Each line of the data must be set down again without a single difference.

[Saved data entries]
- - - - -
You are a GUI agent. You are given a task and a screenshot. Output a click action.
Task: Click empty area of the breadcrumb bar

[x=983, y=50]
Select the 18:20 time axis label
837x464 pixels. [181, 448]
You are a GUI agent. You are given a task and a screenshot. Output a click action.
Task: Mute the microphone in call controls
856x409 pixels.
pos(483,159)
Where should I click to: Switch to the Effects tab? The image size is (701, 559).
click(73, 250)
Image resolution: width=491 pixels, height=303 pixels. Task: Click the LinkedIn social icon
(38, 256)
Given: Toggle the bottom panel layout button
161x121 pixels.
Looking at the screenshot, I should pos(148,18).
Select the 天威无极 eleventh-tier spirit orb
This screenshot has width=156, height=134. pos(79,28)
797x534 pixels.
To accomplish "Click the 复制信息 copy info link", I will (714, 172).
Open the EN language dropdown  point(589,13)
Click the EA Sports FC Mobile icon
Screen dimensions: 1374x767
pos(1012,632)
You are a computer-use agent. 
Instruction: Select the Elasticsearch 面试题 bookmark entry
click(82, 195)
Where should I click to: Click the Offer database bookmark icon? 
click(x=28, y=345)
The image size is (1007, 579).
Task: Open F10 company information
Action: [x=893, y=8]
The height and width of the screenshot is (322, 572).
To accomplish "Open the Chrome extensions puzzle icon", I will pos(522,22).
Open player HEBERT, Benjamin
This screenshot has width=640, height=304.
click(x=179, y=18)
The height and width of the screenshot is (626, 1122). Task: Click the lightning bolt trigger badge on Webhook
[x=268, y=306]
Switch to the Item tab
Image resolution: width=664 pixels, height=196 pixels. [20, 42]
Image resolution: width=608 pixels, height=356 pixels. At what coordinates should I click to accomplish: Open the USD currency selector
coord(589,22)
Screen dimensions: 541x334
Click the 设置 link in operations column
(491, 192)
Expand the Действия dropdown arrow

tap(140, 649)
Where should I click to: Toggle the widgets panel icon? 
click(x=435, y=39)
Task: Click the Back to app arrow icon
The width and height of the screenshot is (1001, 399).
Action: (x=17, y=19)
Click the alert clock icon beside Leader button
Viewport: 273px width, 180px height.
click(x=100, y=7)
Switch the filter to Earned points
- - - - -
ANSWER BOX:
You are a GUI agent. You are given a task and a screenshot. Output a click action.
Task: Click empty area of the breadcrumb bar

[x=983, y=50]
Select the 18:20 time axis label
837x464 pixels. [181, 448]
You are a GUI agent. You are given a task and a screenshot. Output a click action.
Task: Mute the microphone in call controls
856x409 pixels.
pos(483,159)
Where should I click to: Switch to the Effects tab? The image size is (701, 559).
click(73, 250)
Image resolution: width=491 pixels, height=303 pixels. Task: Click the LinkedIn social icon
(38, 256)
Given: Toggle the bottom panel layout button
161x121 pixels.
Looking at the screenshot, I should pos(148,18).
Select the 天威无极 eleventh-tier spirit orb
This screenshot has width=156, height=134. pos(79,28)
797x534 pixels.
To accomplish "Click the 复制信息 copy info link", I will (714, 172).
Open the EN language dropdown  point(589,13)
Click the EA Sports FC Mobile icon
Screen dimensions: 1374x767
pos(1012,632)
You are a computer-use agent. 
Instruction: Select the Elasticsearch 面试题 bookmark entry
click(82, 195)
Where should I click to: Click the Offer database bookmark icon? 
click(x=28, y=345)
The image size is (1007, 579).
Task: Open F10 company information
Action: [x=893, y=8]
The height and width of the screenshot is (322, 572).
To accomplish "Open the Chrome extensions puzzle icon", I will pos(522,22).
Open player HEBERT, Benjamin
This screenshot has width=640, height=304.
click(x=179, y=18)
The height and width of the screenshot is (626, 1122). Task: Click the lightning bolt trigger badge on Webhook
[x=268, y=306]
Switch to the Item tab
Image resolution: width=664 pixels, height=196 pixels. [20, 42]
Image resolution: width=608 pixels, height=356 pixels. At what coordinates should I click to accomplish: Open the USD currency selector
coord(589,22)
Screen dimensions: 541x334
Click the 设置 link in operations column
(491, 192)
Expand the Действия dropdown arrow

tap(140, 649)
Where should I click to: Toggle the widgets panel icon? 
click(x=435, y=39)
Task: Click the Back to app arrow icon
The width and height of the screenshot is (1001, 399).
Action: (x=17, y=19)
Click the alert clock icon beside Leader button
Viewport: 273px width, 180px height.
click(x=100, y=7)
Switch the filter to Earned points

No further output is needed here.